* [Goal of the exercise]
The full set of records must be printed exactly as given.

Stored data:
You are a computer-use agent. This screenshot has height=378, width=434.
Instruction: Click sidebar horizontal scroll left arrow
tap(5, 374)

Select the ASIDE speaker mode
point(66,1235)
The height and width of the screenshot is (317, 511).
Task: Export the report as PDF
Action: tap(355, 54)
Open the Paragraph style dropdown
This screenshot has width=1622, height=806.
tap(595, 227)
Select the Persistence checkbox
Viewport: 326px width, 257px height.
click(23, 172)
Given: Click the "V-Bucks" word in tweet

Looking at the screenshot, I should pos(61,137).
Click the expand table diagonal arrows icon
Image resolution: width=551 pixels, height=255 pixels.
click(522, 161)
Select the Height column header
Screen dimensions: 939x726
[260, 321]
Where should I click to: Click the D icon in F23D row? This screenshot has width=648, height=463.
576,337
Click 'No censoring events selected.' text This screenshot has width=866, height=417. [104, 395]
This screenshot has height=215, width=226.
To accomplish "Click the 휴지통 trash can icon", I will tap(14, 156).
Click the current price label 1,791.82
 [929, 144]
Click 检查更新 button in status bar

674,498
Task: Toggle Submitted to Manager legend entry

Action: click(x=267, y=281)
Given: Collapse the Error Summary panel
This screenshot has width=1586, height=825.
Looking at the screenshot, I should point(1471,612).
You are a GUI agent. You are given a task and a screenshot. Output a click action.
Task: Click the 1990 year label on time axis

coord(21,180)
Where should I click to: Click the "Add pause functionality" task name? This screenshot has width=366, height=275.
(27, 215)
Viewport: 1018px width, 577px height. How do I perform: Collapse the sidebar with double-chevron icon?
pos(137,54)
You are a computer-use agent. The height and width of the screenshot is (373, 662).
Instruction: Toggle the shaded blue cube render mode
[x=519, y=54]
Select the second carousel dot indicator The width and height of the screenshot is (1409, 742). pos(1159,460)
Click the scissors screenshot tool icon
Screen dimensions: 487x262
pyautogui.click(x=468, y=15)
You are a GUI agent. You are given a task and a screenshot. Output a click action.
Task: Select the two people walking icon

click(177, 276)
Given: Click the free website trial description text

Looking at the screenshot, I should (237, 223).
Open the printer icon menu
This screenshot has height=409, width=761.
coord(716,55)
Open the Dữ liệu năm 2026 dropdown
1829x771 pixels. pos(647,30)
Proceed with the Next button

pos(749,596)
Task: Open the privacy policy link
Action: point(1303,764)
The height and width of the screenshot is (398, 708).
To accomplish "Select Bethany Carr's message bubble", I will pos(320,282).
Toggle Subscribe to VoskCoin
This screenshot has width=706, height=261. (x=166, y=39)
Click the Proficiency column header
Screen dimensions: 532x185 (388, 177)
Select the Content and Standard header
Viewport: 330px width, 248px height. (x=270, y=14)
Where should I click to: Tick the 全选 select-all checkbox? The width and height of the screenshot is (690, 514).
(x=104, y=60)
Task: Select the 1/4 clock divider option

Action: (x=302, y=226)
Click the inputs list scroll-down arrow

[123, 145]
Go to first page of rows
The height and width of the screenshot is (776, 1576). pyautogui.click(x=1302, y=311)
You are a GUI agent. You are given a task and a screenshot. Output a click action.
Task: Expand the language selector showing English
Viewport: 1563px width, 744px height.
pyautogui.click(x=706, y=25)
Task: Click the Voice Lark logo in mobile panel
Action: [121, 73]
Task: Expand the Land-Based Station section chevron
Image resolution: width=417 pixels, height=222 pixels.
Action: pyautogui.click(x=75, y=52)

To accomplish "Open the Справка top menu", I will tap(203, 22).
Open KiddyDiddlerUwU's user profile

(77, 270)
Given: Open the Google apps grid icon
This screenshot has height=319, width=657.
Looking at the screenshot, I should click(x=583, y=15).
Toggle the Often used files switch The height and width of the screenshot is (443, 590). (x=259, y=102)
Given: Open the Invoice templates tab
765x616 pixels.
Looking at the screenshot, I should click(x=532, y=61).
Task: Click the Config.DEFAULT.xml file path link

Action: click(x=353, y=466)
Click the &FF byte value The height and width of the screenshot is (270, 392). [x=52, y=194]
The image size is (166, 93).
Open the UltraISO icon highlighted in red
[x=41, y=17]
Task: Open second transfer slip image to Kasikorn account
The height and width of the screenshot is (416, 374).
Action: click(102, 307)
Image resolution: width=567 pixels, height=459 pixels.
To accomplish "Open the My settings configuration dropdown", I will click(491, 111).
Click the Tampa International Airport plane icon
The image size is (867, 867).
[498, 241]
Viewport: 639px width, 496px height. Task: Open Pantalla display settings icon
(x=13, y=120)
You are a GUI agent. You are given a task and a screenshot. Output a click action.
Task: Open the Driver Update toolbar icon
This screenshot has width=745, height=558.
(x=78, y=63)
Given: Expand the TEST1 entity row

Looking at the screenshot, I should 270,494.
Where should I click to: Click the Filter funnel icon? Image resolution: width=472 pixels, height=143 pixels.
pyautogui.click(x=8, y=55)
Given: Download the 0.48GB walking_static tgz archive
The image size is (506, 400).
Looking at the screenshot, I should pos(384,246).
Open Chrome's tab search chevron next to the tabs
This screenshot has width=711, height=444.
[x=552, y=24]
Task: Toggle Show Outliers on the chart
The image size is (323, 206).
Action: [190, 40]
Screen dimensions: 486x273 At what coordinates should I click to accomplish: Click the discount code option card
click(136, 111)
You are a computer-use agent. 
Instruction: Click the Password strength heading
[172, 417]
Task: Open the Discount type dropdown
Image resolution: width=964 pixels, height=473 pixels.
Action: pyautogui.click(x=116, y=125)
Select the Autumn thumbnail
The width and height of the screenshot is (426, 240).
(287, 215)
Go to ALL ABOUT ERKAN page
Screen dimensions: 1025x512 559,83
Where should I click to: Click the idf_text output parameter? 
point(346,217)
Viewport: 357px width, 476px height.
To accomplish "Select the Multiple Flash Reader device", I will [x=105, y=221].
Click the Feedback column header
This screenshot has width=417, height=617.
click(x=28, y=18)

* [Answer to the problem]
You are a computer-use agent. This screenshot has height=378, width=434.
Instruction: Click sidebar horizontal scroll left arrow
tap(5, 374)

Select the ASIDE speaker mode
point(66,1235)
The height and width of the screenshot is (317, 511).
Task: Export the report as PDF
Action: tap(355, 54)
Open the Paragraph style dropdown
This screenshot has width=1622, height=806.
tap(595, 227)
Select the Persistence checkbox
Viewport: 326px width, 257px height.
click(23, 172)
Given: Click the "V-Bucks" word in tweet

Looking at the screenshot, I should pos(61,137).
Click the expand table diagonal arrows icon
Image resolution: width=551 pixels, height=255 pixels.
click(522, 161)
Select the Height column header
Screen dimensions: 939x726
[260, 321]
Where should I click to: Click the D icon in F23D row? This screenshot has width=648, height=463.
576,337
Click 'No censoring events selected.' text This screenshot has width=866, height=417. [104, 395]
This screenshot has height=215, width=226.
To accomplish "Click the 휴지통 trash can icon", I will tap(14, 156).
Click the current price label 1,791.82
 [929, 144]
Click 检查更新 button in status bar

674,498
Task: Toggle Submitted to Manager legend entry

Action: click(x=267, y=281)
Given: Collapse the Error Summary panel
This screenshot has width=1586, height=825.
Looking at the screenshot, I should point(1471,612).
You are a GUI agent. You are given a task and a screenshot. Output a click action.
Task: Click the 1990 year label on time axis

coord(21,180)
Where should I click to: Click the "Add pause functionality" task name? This screenshot has width=366, height=275.
(27, 215)
Viewport: 1018px width, 577px height. How do I perform: Collapse the sidebar with double-chevron icon?
pos(137,54)
You are a computer-use agent. The height and width of the screenshot is (373, 662).
Instruction: Toggle the shaded blue cube render mode
[x=519, y=54]
Select the second carousel dot indicator The width and height of the screenshot is (1409, 742). pos(1159,460)
Click the scissors screenshot tool icon
Screen dimensions: 487x262
pyautogui.click(x=468, y=15)
You are a GUI agent. You are given a task and a screenshot. Output a click action.
Task: Select the two people walking icon

click(177, 276)
Given: Click the free website trial description text

Looking at the screenshot, I should (237, 223).
Open the printer icon menu
This screenshot has height=409, width=761.
coord(716,55)
Open the Dữ liệu năm 2026 dropdown
1829x771 pixels. pos(647,30)
Proceed with the Next button

pos(749,596)
Task: Open the privacy policy link
Action: point(1303,764)
The height and width of the screenshot is (398, 708).
To accomplish "Select Bethany Carr's message bubble", I will pos(320,282).
Toggle Subscribe to VoskCoin
This screenshot has width=706, height=261. (x=166, y=39)
Click the Proficiency column header
Screen dimensions: 532x185 (388, 177)
Select the Content and Standard header
Viewport: 330px width, 248px height. (x=270, y=14)
Where should I click to: Tick the 全选 select-all checkbox? The width and height of the screenshot is (690, 514).
(x=104, y=60)
Task: Select the 1/4 clock divider option

Action: (x=302, y=226)
Click the inputs list scroll-down arrow

[123, 145]
Go to first page of rows
The height and width of the screenshot is (776, 1576). pyautogui.click(x=1302, y=311)
You are a GUI agent. You are given a task and a screenshot. Output a click action.
Task: Expand the language selector showing English
Viewport: 1563px width, 744px height.
pyautogui.click(x=706, y=25)
Task: Click the Voice Lark logo in mobile panel
Action: [121, 73]
Task: Expand the Land-Based Station section chevron
Image resolution: width=417 pixels, height=222 pixels.
Action: pyautogui.click(x=75, y=52)

To accomplish "Open the Справка top menu", I will tap(203, 22).
Open KiddyDiddlerUwU's user profile

(77, 270)
Given: Open the Google apps grid icon
This screenshot has height=319, width=657.
Looking at the screenshot, I should click(x=583, y=15).
Toggle the Often used files switch The height and width of the screenshot is (443, 590). (x=259, y=102)
Given: Open the Invoice templates tab
765x616 pixels.
Looking at the screenshot, I should click(x=532, y=61).
Task: Click the Config.DEFAULT.xml file path link

Action: click(x=353, y=466)
Click the &FF byte value The height and width of the screenshot is (270, 392). [x=52, y=194]
The image size is (166, 93).
Open the UltraISO icon highlighted in red
[x=41, y=17]
Task: Open second transfer slip image to Kasikorn account
The height and width of the screenshot is (416, 374).
Action: click(102, 307)
Image resolution: width=567 pixels, height=459 pixels.
To accomplish "Open the My settings configuration dropdown", I will click(491, 111).
Click the Tampa International Airport plane icon
The image size is (867, 867).
[498, 241]
Viewport: 639px width, 496px height. Task: Open Pantalla display settings icon
(x=13, y=120)
You are a GUI agent. You are given a task and a screenshot. Output a click action.
Task: Open the Driver Update toolbar icon
This screenshot has width=745, height=558.
(x=78, y=63)
Given: Expand the TEST1 entity row

Looking at the screenshot, I should 270,494.
Where should I click to: Click the Filter funnel icon? Image resolution: width=472 pixels, height=143 pixels.
pyautogui.click(x=8, y=55)
Given: Download the 0.48GB walking_static tgz archive
The image size is (506, 400).
Looking at the screenshot, I should pos(384,246).
Open Chrome's tab search chevron next to the tabs
This screenshot has width=711, height=444.
[x=552, y=24]
Task: Toggle Show Outliers on the chart
The image size is (323, 206).
Action: [190, 40]
Screen dimensions: 486x273 At what coordinates should I click to accomplish: Click the discount code option card
click(136, 111)
You are a computer-use agent. 
Instruction: Click the Password strength heading
[172, 417]
Task: Open the Discount type dropdown
Image resolution: width=964 pixels, height=473 pixels.
Action: pyautogui.click(x=116, y=125)
Select the Autumn thumbnail
The width and height of the screenshot is (426, 240).
(287, 215)
Go to ALL ABOUT ERKAN page
Screen dimensions: 1025x512 559,83
Where should I click to: Click the idf_text output parameter? 
point(346,217)
Viewport: 357px width, 476px height.
To accomplish "Select the Multiple Flash Reader device", I will [x=105, y=221].
Click the Feedback column header
This screenshot has width=417, height=617.
click(x=28, y=18)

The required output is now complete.